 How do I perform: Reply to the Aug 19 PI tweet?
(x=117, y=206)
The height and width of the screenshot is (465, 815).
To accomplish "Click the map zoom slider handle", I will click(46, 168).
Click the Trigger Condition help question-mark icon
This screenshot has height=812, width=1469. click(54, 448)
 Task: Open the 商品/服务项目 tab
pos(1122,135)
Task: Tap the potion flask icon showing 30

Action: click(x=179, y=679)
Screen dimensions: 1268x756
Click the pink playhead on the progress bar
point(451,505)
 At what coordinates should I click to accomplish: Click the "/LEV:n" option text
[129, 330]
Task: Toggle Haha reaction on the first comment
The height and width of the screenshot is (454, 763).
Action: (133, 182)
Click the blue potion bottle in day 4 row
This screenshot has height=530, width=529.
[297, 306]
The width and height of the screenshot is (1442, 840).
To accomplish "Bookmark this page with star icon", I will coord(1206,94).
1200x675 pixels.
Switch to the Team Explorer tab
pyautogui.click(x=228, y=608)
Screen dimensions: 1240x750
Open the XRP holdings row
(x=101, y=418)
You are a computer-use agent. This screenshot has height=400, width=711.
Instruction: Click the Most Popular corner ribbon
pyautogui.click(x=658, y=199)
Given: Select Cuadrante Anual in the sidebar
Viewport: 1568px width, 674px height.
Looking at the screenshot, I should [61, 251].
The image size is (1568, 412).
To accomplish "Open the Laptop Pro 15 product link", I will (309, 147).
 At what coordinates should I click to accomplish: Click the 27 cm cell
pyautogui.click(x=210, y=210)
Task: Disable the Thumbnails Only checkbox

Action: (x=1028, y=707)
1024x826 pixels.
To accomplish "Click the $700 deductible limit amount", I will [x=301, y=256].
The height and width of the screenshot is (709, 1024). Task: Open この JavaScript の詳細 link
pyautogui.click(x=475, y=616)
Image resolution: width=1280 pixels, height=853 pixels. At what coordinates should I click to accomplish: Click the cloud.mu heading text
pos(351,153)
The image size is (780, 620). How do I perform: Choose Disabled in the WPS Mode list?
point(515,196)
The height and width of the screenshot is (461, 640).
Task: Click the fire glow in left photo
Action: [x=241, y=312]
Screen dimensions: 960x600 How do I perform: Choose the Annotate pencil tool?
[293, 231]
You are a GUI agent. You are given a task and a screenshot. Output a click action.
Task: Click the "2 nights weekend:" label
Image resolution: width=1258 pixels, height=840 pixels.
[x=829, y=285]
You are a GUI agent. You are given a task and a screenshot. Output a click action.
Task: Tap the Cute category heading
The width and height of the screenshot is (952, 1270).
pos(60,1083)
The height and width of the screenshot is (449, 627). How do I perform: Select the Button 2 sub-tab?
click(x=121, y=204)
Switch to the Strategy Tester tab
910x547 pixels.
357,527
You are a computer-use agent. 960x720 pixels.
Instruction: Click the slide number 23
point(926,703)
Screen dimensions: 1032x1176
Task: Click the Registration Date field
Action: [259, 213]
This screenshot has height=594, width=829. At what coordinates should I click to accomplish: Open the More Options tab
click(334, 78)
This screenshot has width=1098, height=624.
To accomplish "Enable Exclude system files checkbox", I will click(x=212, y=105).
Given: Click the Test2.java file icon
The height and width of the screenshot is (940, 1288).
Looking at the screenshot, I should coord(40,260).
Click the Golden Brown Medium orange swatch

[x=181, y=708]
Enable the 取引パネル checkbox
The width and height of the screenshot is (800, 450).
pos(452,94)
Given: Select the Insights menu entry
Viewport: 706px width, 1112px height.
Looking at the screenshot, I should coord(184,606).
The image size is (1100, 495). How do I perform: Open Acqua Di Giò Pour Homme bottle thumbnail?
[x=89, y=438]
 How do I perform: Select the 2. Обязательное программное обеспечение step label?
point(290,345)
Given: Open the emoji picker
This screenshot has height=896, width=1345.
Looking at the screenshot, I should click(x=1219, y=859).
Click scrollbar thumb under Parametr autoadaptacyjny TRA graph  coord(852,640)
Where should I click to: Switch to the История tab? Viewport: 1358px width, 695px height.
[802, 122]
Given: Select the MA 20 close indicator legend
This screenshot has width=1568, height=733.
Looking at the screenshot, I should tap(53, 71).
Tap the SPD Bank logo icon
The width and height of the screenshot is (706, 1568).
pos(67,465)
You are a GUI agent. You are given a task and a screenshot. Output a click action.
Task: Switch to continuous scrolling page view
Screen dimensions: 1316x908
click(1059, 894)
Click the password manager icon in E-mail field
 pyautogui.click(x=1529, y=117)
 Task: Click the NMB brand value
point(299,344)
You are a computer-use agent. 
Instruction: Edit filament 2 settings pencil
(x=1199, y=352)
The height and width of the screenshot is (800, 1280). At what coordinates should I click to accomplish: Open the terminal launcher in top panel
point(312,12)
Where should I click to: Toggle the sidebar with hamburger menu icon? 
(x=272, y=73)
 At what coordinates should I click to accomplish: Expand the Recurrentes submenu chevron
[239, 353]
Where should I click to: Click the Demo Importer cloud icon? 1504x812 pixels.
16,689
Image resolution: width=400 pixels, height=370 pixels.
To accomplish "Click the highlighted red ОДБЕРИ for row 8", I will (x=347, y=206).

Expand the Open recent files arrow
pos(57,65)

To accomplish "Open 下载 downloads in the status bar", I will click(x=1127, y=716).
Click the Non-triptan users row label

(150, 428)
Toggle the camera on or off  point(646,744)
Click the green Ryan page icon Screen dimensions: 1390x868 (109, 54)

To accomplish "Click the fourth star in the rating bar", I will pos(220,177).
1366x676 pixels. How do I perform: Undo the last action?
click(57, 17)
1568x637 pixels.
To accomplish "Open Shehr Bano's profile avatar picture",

GOAL OF THE EXERCISE => Keep every word as given and return the full listing.

WRITTEN REPLY =>
 How do I perform: Reply to the Aug 19 PI tweet?
(x=117, y=206)
The height and width of the screenshot is (465, 815).
To accomplish "Click the map zoom slider handle", I will click(46, 168).
Click the Trigger Condition help question-mark icon
This screenshot has height=812, width=1469. click(54, 448)
 Task: Open the 商品/服务项目 tab
pos(1122,135)
Task: Tap the potion flask icon showing 30

Action: click(x=179, y=679)
Screen dimensions: 1268x756
Click the pink playhead on the progress bar
point(451,505)
 At what coordinates should I click to accomplish: Click the "/LEV:n" option text
[129, 330]
Task: Toggle Haha reaction on the first comment
The height and width of the screenshot is (454, 763).
Action: (133, 182)
Click the blue potion bottle in day 4 row
This screenshot has height=530, width=529.
[297, 306]
The width and height of the screenshot is (1442, 840).
To accomplish "Bookmark this page with star icon", I will coord(1206,94).
1200x675 pixels.
Switch to the Team Explorer tab
pyautogui.click(x=228, y=608)
Screen dimensions: 1240x750
Open the XRP holdings row
(x=101, y=418)
You are a computer-use agent. This screenshot has height=400, width=711.
Instruction: Click the Most Popular corner ribbon
pyautogui.click(x=658, y=199)
Given: Select Cuadrante Anual in the sidebar
Viewport: 1568px width, 674px height.
Looking at the screenshot, I should [61, 251].
The image size is (1568, 412).
To accomplish "Open the Laptop Pro 15 product link", I will (309, 147).
 At what coordinates should I click to accomplish: Click the 27 cm cell
pyautogui.click(x=210, y=210)
Task: Disable the Thumbnails Only checkbox

Action: (x=1028, y=707)
1024x826 pixels.
To accomplish "Click the $700 deductible limit amount", I will [x=301, y=256].
The height and width of the screenshot is (709, 1024). Task: Open この JavaScript の詳細 link
pyautogui.click(x=475, y=616)
Image resolution: width=1280 pixels, height=853 pixels. At what coordinates should I click to accomplish: Click the cloud.mu heading text
pos(351,153)
The image size is (780, 620). How do I perform: Choose Disabled in the WPS Mode list?
point(515,196)
The height and width of the screenshot is (461, 640).
Task: Click the fire glow in left photo
Action: [x=241, y=312]
Screen dimensions: 960x600 How do I perform: Choose the Annotate pencil tool?
[293, 231]
You are a GUI agent. You are given a task and a screenshot. Output a click action.
Task: Click the "2 nights weekend:" label
Image resolution: width=1258 pixels, height=840 pixels.
[x=829, y=285]
You are a GUI agent. You are given a task and a screenshot. Output a click action.
Task: Tap the Cute category heading
The width and height of the screenshot is (952, 1270).
pos(60,1083)
The height and width of the screenshot is (449, 627). How do I perform: Select the Button 2 sub-tab?
click(x=121, y=204)
Switch to the Strategy Tester tab
910x547 pixels.
357,527
You are a computer-use agent. 960x720 pixels.
Instruction: Click the slide number 23
point(926,703)
Screen dimensions: 1032x1176
Task: Click the Registration Date field
Action: [259, 213]
This screenshot has height=594, width=829. At what coordinates should I click to accomplish: Open the More Options tab
click(334, 78)
This screenshot has width=1098, height=624.
To accomplish "Enable Exclude system files checkbox", I will click(x=212, y=105).
Given: Click the Test2.java file icon
The height and width of the screenshot is (940, 1288).
Looking at the screenshot, I should coord(40,260).
Click the Golden Brown Medium orange swatch

[x=181, y=708]
Enable the 取引パネル checkbox
The width and height of the screenshot is (800, 450).
pos(452,94)
Given: Select the Insights menu entry
Viewport: 706px width, 1112px height.
Looking at the screenshot, I should coord(184,606).
The image size is (1100, 495). How do I perform: Open Acqua Di Giò Pour Homme bottle thumbnail?
[x=89, y=438]
 How do I perform: Select the 2. Обязательное программное обеспечение step label?
point(290,345)
Given: Open the emoji picker
This screenshot has height=896, width=1345.
Looking at the screenshot, I should click(x=1219, y=859).
Click scrollbar thumb under Parametr autoadaptacyjny TRA graph  coord(852,640)
Where should I click to: Switch to the История tab? Viewport: 1358px width, 695px height.
[802, 122]
Given: Select the MA 20 close indicator legend
This screenshot has width=1568, height=733.
Looking at the screenshot, I should tap(53, 71).
Tap the SPD Bank logo icon
The width and height of the screenshot is (706, 1568).
pos(67,465)
You are a GUI agent. You are given a task and a screenshot. Output a click action.
Task: Switch to continuous scrolling page view
Screen dimensions: 1316x908
click(1059, 894)
Click the password manager icon in E-mail field
 pyautogui.click(x=1529, y=117)
 Task: Click the NMB brand value
point(299,344)
You are a computer-use agent. 
Instruction: Edit filament 2 settings pencil
(x=1199, y=352)
The height and width of the screenshot is (800, 1280). At what coordinates should I click to accomplish: Open the terminal launcher in top panel
point(312,12)
Where should I click to: Toggle the sidebar with hamburger menu icon? 
(x=272, y=73)
 At what coordinates should I click to accomplish: Expand the Recurrentes submenu chevron
[239, 353]
Where should I click to: Click the Demo Importer cloud icon? 1504x812 pixels.
16,689
Image resolution: width=400 pixels, height=370 pixels.
To accomplish "Click the highlighted red ОДБЕРИ for row 8", I will (x=347, y=206).

Expand the Open recent files arrow
pos(57,65)

To accomplish "Open 下载 downloads in the status bar", I will click(x=1127, y=716).
Click the Non-triptan users row label

(150, 428)
Toggle the camera on or off  point(646,744)
Click the green Ryan page icon Screen dimensions: 1390x868 (109, 54)

To accomplish "Click the fourth star in the rating bar", I will pos(220,177).
1366x676 pixels. How do I perform: Undo the last action?
click(57, 17)
1568x637 pixels.
To accomplish "Open Shehr Bano's profile avatar picture",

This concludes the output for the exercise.